Your goal =
Write down exactly what lies from the line containing "The width and" to the end of the records, inclusive, and omit the pictures.

--- Supplied entries Enclosed Below ---

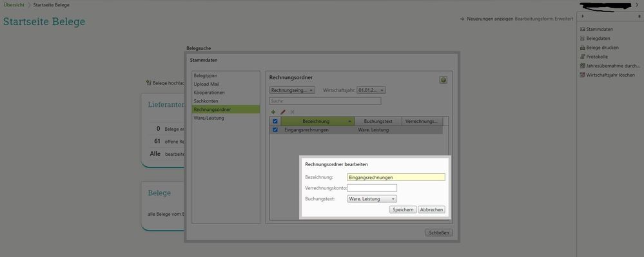Select Ware/Leistung in the Stammdaten list

(x=209, y=118)
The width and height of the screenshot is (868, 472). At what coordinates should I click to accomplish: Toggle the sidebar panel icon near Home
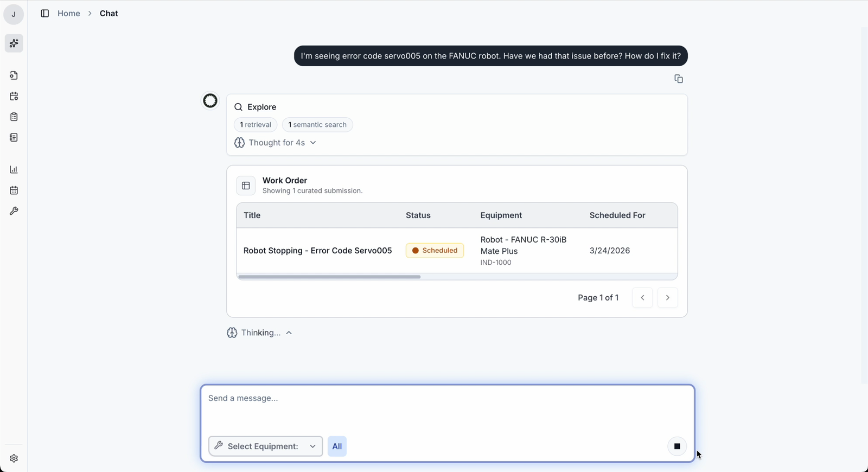pyautogui.click(x=45, y=14)
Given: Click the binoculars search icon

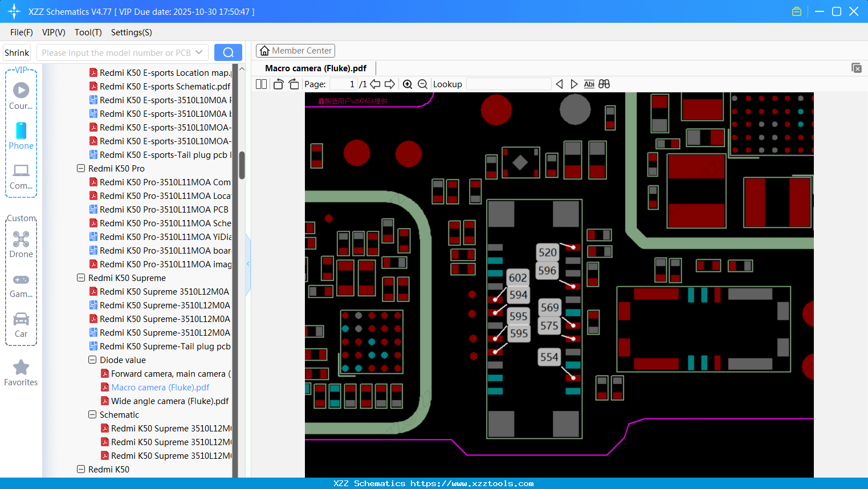Looking at the screenshot, I should coord(604,84).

--- End of Enclosed Supplied entries ---

Written answer =
The width and height of the screenshot is (868, 472). At what coordinates should I click to accomplish: Toggle the sidebar panel icon near Home
pyautogui.click(x=45, y=14)
Given: Click the binoculars search icon

Looking at the screenshot, I should coord(604,84).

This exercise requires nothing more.